# Petoskey



## Rysalka (Aug 13, 2008)

Just a heads up, salmon are starting to run up the streams in the Petoskey area might be time to hit the piers.


----------



## ausable_steelhead (Sep 30, 2002)

Petoskey is in the NW, and the streams in the area are not to be mentioned on the forums. As far as the fishing, there's more people then fish right now, trust me.....


----------



## brookies101 (Jun 23, 2008)

ausable_steelhead said:


> As far as the fishing, there's more people then fish right now, trust me.....


----------



## Rysalka (Aug 13, 2008)

ausable_steelhead said:


> Petoskey is in the NW, and the streams in the area are not to be mentioned on the forums. As far as the fishing, there's more people then fish right now, trust me.....


 
My error you are correct Petoskey is in the NW.....and where in heck did I mention the name of a stream in the Petoskey area? 

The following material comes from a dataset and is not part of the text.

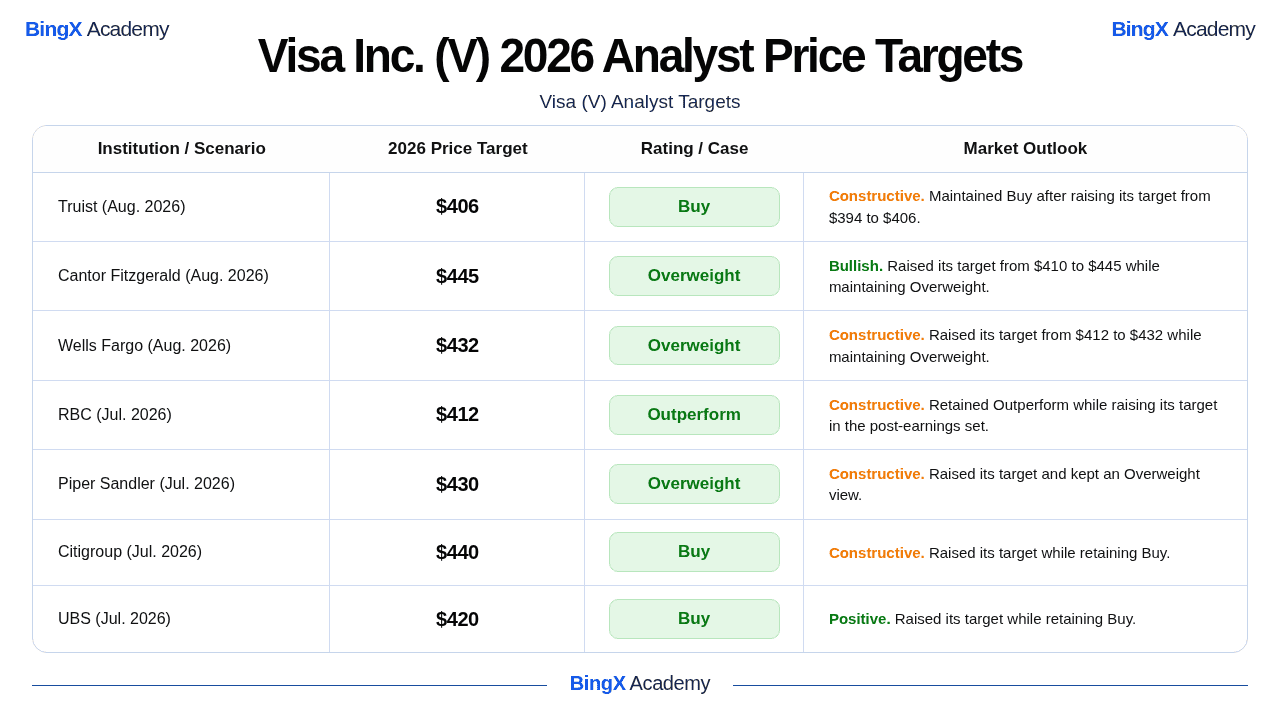Click the Bullish outlook label
This screenshot has width=1280, height=720.
click(x=856, y=266)
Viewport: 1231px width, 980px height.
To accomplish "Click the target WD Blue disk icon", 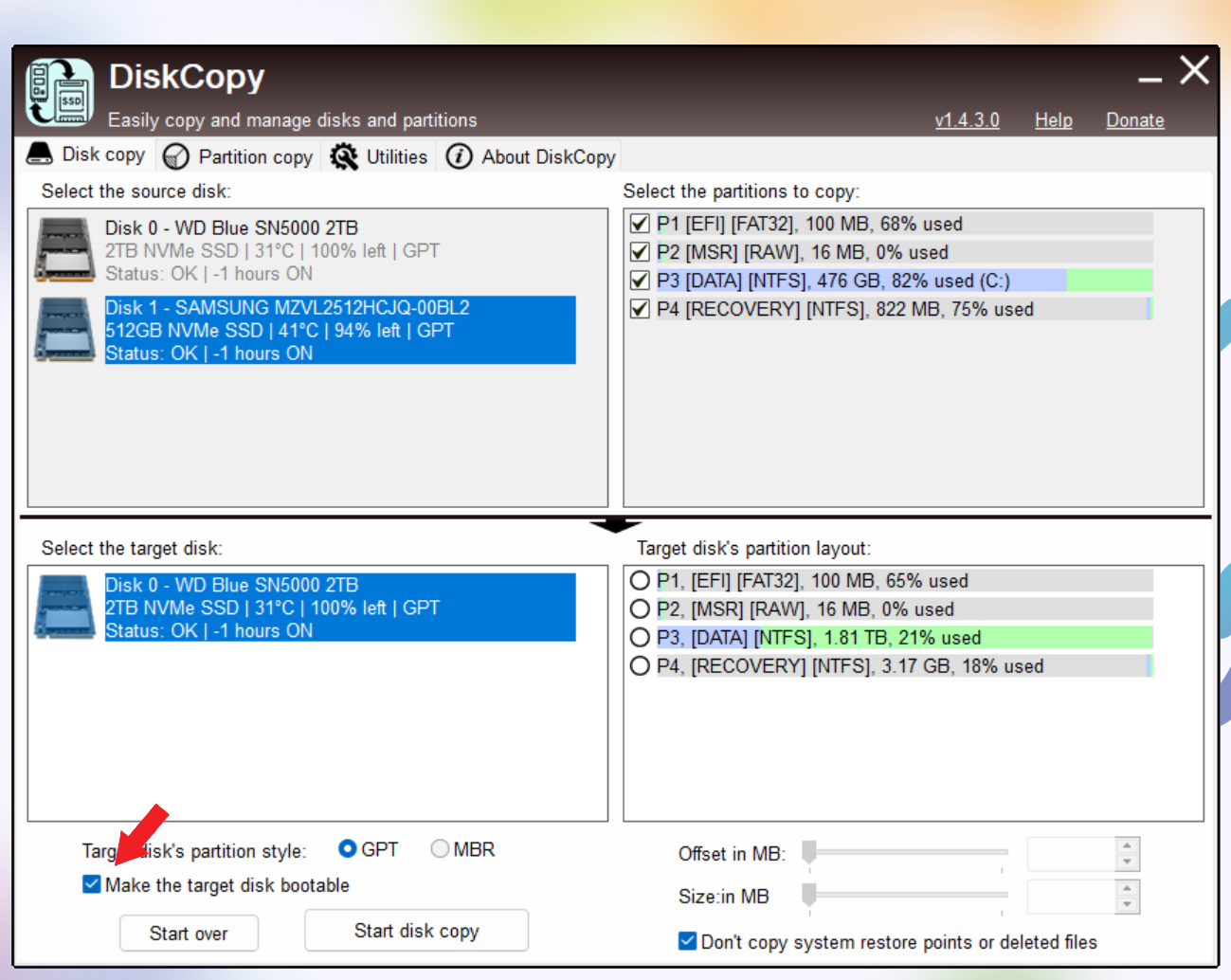I will tap(63, 608).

Plus there are more fish than fisherfolks, so don't be trying to keep them to yourselves plenty of fish and space in the great white north for all.


----------



## brookies101 (Jun 23, 2008)

nobodies trying to keep anything to themselves, right now its just a fact. Was just in the area myself the other day and it was probably 3 to 1 people over fish. Now if you really need to scratch that itch and want to head up and do some hunting/searching for them, and are aware that your chances arent the greatest right now, then by all means, fish on, thats what i did. But lots of people have to make a long trip up (like myself) and hope that people wouldnt get on here and steer them in the wrong direction. Just sayin

Now in the next few weeks things are def. going to start taking off, just isnt the case yet though. When things do start to happen, trust me, you'll hear about it


----------